DATA FOR THIS TASK:
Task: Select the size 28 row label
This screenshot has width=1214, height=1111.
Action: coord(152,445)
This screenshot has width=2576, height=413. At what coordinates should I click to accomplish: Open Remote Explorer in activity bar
==
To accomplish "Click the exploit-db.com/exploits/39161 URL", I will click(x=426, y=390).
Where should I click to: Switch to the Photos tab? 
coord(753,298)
* * *
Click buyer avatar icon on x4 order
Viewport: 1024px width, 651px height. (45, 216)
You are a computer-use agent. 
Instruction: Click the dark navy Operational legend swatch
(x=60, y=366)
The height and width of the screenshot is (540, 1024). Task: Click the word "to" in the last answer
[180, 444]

YOUR ASSIGNMENT:
Of all the entries above, retype exactly the lines from the line with "Task: Select the size 28 row label" to the line with "This screenshot has width=2576, height=413.", both included, and no others.

RESULT OF THE TASK:
Task: Select the size 28 row label
This screenshot has width=1214, height=1111.
Action: coord(152,445)
This screenshot has width=2576, height=413. At what coordinates should I click to accomplish: Open Remote Explorer in activity bar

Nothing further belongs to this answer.